Prompt
A word-for-word restatement of the data is what is needed.

▽

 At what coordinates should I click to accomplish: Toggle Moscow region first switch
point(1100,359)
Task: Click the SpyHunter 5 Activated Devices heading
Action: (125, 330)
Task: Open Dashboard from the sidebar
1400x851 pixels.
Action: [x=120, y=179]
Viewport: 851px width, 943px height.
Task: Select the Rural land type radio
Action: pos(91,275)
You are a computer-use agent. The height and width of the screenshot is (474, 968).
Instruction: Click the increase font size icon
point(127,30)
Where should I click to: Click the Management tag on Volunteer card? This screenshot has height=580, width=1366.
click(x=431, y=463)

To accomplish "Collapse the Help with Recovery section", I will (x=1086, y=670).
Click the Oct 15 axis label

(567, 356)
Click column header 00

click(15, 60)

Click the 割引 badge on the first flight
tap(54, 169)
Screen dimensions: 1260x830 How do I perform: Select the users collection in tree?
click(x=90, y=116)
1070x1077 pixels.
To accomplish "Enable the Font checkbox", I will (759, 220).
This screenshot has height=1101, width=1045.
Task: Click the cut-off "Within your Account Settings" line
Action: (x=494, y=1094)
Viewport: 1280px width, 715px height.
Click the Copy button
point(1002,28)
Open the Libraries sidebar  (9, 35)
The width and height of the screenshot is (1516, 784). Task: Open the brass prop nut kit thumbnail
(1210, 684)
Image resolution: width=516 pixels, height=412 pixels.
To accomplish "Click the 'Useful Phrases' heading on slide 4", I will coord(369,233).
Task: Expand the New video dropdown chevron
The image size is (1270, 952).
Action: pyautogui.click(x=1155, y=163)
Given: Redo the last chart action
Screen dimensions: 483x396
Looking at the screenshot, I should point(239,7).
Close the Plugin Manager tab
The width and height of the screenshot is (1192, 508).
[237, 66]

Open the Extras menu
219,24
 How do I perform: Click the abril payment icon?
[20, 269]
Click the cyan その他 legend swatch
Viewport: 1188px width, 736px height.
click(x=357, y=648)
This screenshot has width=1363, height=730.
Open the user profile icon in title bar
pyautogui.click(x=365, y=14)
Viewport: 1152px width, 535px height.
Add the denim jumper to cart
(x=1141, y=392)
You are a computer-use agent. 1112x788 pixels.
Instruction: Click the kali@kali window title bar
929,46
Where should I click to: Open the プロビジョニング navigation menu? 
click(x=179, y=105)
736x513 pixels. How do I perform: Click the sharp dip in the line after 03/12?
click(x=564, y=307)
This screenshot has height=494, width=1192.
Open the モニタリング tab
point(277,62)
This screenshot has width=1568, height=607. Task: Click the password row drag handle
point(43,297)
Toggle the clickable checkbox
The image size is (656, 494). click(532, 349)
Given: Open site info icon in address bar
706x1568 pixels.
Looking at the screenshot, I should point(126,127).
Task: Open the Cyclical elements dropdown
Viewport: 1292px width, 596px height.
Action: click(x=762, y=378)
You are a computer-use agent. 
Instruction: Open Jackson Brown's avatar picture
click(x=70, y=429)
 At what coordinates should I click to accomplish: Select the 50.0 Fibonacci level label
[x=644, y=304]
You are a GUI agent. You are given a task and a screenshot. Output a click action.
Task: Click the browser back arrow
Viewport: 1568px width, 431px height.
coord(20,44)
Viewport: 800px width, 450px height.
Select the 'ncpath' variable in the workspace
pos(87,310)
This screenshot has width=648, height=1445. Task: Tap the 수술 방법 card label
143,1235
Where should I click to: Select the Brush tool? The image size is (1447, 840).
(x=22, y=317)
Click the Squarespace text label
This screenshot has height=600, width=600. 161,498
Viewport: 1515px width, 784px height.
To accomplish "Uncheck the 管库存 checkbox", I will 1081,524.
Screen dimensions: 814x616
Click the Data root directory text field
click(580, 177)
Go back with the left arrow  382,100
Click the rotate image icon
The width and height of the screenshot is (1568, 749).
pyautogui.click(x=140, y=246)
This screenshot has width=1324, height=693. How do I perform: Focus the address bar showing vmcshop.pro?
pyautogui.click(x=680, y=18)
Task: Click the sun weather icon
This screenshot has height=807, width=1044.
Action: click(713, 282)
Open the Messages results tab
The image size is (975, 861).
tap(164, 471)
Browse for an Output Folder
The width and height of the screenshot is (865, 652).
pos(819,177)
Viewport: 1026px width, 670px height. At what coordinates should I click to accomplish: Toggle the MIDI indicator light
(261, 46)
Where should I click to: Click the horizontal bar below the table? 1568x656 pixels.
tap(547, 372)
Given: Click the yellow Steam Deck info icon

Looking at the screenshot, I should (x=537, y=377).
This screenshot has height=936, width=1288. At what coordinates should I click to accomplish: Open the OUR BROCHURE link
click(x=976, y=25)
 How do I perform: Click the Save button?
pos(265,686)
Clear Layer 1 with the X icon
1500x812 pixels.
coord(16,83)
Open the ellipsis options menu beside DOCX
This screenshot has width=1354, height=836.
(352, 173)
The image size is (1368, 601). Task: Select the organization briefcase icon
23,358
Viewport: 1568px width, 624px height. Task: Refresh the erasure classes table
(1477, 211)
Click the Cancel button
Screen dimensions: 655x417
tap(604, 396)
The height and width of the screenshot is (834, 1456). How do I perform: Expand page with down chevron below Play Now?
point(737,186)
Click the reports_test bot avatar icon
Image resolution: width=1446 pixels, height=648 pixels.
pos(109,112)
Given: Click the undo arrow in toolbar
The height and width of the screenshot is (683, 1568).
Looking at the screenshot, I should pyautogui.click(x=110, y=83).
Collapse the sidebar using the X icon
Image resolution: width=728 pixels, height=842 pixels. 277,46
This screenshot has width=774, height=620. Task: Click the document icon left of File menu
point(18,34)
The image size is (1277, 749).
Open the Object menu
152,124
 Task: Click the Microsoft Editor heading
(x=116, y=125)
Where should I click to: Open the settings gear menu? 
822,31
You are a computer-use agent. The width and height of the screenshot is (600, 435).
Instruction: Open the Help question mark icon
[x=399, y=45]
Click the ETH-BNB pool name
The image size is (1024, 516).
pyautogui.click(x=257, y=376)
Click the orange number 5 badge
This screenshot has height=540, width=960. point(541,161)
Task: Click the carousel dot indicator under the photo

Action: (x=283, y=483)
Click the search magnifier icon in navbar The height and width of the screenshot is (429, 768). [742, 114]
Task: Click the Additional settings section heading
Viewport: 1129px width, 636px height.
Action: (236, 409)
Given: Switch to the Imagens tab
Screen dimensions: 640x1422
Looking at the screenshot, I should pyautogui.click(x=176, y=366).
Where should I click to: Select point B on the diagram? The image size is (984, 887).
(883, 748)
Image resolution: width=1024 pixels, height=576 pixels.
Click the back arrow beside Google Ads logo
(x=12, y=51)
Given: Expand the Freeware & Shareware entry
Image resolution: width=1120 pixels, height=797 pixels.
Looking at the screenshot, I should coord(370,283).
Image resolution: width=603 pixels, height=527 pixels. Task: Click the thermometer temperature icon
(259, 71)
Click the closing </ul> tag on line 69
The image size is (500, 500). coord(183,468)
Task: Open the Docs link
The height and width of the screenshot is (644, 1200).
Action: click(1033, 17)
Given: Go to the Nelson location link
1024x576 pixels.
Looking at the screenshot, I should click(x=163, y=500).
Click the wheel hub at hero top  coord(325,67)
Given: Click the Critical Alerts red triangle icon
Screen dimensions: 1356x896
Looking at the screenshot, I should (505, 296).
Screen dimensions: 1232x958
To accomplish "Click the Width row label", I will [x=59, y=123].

△

Answer area
 At what coordinates should I click to accomplish: Toggle Moscow region first switch
point(1100,359)
Task: Click the SpyHunter 5 Activated Devices heading
Action: (125, 330)
Task: Open Dashboard from the sidebar
1400x851 pixels.
Action: [x=120, y=179]
Viewport: 851px width, 943px height.
Task: Select the Rural land type radio
Action: pos(91,275)
You are a computer-use agent. The height and width of the screenshot is (474, 968).
Instruction: Click the increase font size icon
point(127,30)
Where should I click to: Click the Management tag on Volunteer card? This screenshot has height=580, width=1366.
click(x=431, y=463)

To accomplish "Collapse the Help with Recovery section", I will (x=1086, y=670).
Click the Oct 15 axis label

(567, 356)
Click column header 00

click(15, 60)

Click the 割引 badge on the first flight
tap(54, 169)
Screen dimensions: 1260x830 How do I perform: Select the users collection in tree?
click(x=90, y=116)
1070x1077 pixels.
To accomplish "Enable the Font checkbox", I will (759, 220).
This screenshot has height=1101, width=1045.
Task: Click the cut-off "Within your Account Settings" line
Action: (x=494, y=1094)
Viewport: 1280px width, 715px height.
Click the Copy button
point(1002,28)
Open the Libraries sidebar  (9, 35)
The width and height of the screenshot is (1516, 784). Task: Open the brass prop nut kit thumbnail
(1210, 684)
Image resolution: width=516 pixels, height=412 pixels.
To accomplish "Click the 'Useful Phrases' heading on slide 4", I will coord(369,233).
Task: Expand the New video dropdown chevron
The image size is (1270, 952).
Action: pyautogui.click(x=1155, y=163)
Given: Redo the last chart action
Screen dimensions: 483x396
Looking at the screenshot, I should point(239,7).
Close the Plugin Manager tab
The width and height of the screenshot is (1192, 508).
[237, 66]

Open the Extras menu
219,24
 How do I perform: Click the abril payment icon?
[20, 269]
Click the cyan その他 legend swatch
Viewport: 1188px width, 736px height.
click(x=357, y=648)
This screenshot has width=1363, height=730.
Open the user profile icon in title bar
pyautogui.click(x=365, y=14)
Viewport: 1152px width, 535px height.
Add the denim jumper to cart
(x=1141, y=392)
You are a computer-use agent. 1112x788 pixels.
Instruction: Click the kali@kali window title bar
929,46
Where should I click to: Open the プロビジョニング navigation menu? 
click(x=179, y=105)
736x513 pixels. How do I perform: Click the sharp dip in the line after 03/12?
click(x=564, y=307)
This screenshot has height=494, width=1192.
Open the モニタリング tab
point(277,62)
This screenshot has width=1568, height=607. Task: Click the password row drag handle
point(43,297)
Toggle the clickable checkbox
The image size is (656, 494). click(532, 349)
Given: Open site info icon in address bar
706x1568 pixels.
Looking at the screenshot, I should point(126,127).
Task: Open the Cyclical elements dropdown
Viewport: 1292px width, 596px height.
Action: click(x=762, y=378)
You are a computer-use agent. 
Instruction: Open Jackson Brown's avatar picture
click(x=70, y=429)
 At what coordinates should I click to accomplish: Select the 50.0 Fibonacci level label
[x=644, y=304]
You are a GUI agent. You are given a task and a screenshot. Output a click action.
Task: Click the browser back arrow
Viewport: 1568px width, 431px height.
coord(20,44)
Viewport: 800px width, 450px height.
Select the 'ncpath' variable in the workspace
pos(87,310)
This screenshot has width=648, height=1445. Task: Tap the 수술 방법 card label
143,1235
Where should I click to: Select the Brush tool? The image size is (1447, 840).
(x=22, y=317)
Click the Squarespace text label
This screenshot has height=600, width=600. 161,498
Viewport: 1515px width, 784px height.
To accomplish "Uncheck the 管库存 checkbox", I will 1081,524.
Screen dimensions: 814x616
Click the Data root directory text field
click(580, 177)
Go back with the left arrow  382,100
Click the rotate image icon
The width and height of the screenshot is (1568, 749).
pyautogui.click(x=140, y=246)
This screenshot has width=1324, height=693. How do I perform: Focus the address bar showing vmcshop.pro?
pyautogui.click(x=680, y=18)
Task: Click the sun weather icon
This screenshot has height=807, width=1044.
Action: click(713, 282)
Open the Messages results tab
The image size is (975, 861).
tap(164, 471)
Browse for an Output Folder
The width and height of the screenshot is (865, 652).
pos(819,177)
Viewport: 1026px width, 670px height. At what coordinates should I click to accomplish: Toggle the MIDI indicator light
(261, 46)
Where should I click to: Click the horizontal bar below the table? 1568x656 pixels.
tap(547, 372)
Given: Click the yellow Steam Deck info icon

Looking at the screenshot, I should (x=537, y=377).
This screenshot has height=936, width=1288. At what coordinates should I click to accomplish: Open the OUR BROCHURE link
click(x=976, y=25)
 How do I perform: Click the Save button?
pos(265,686)
Clear Layer 1 with the X icon
1500x812 pixels.
coord(16,83)
Open the ellipsis options menu beside DOCX
This screenshot has width=1354, height=836.
(352, 173)
The image size is (1368, 601). Task: Select the organization briefcase icon
23,358
Viewport: 1568px width, 624px height. Task: Refresh the erasure classes table
(1477, 211)
Click the Cancel button
Screen dimensions: 655x417
tap(604, 396)
The height and width of the screenshot is (834, 1456). How do I perform: Expand page with down chevron below Play Now?
point(737,186)
Click the reports_test bot avatar icon
Image resolution: width=1446 pixels, height=648 pixels.
pos(109,112)
Given: Click the undo arrow in toolbar
The height and width of the screenshot is (683, 1568).
Looking at the screenshot, I should pyautogui.click(x=110, y=83).
Collapse the sidebar using the X icon
Image resolution: width=728 pixels, height=842 pixels. 277,46
This screenshot has width=774, height=620. Task: Click the document icon left of File menu
point(18,34)
The image size is (1277, 749).
Open the Object menu
152,124
 Task: Click the Microsoft Editor heading
(x=116, y=125)
Where should I click to: Open the settings gear menu? 
822,31
You are a computer-use agent. The width and height of the screenshot is (600, 435).
Instruction: Open the Help question mark icon
[x=399, y=45]
Click the ETH-BNB pool name
The image size is (1024, 516).
pyautogui.click(x=257, y=376)
Click the orange number 5 badge
This screenshot has height=540, width=960. point(541,161)
Task: Click the carousel dot indicator under the photo

Action: (x=283, y=483)
Click the search magnifier icon in navbar The height and width of the screenshot is (429, 768). [742, 114]
Task: Click the Additional settings section heading
Viewport: 1129px width, 636px height.
Action: (236, 409)
Given: Switch to the Imagens tab
Screen dimensions: 640x1422
Looking at the screenshot, I should pyautogui.click(x=176, y=366).
Where should I click to: Select point B on the diagram? The image size is (984, 887).
(883, 748)
Image resolution: width=1024 pixels, height=576 pixels.
Click the back arrow beside Google Ads logo
(x=12, y=51)
Given: Expand the Freeware & Shareware entry
Image resolution: width=1120 pixels, height=797 pixels.
Looking at the screenshot, I should coord(370,283).
Image resolution: width=603 pixels, height=527 pixels. Task: Click the thermometer temperature icon
(259, 71)
Click the closing </ul> tag on line 69
The image size is (500, 500). coord(183,468)
Task: Open the Docs link
The height and width of the screenshot is (644, 1200).
Action: click(1033, 17)
Given: Go to the Nelson location link
1024x576 pixels.
Looking at the screenshot, I should click(x=163, y=500).
Click the wheel hub at hero top  coord(325,67)
Given: Click the Critical Alerts red triangle icon
Screen dimensions: 1356x896
Looking at the screenshot, I should (505, 296).
Screen dimensions: 1232x958
To accomplish "Click the Width row label", I will [x=59, y=123].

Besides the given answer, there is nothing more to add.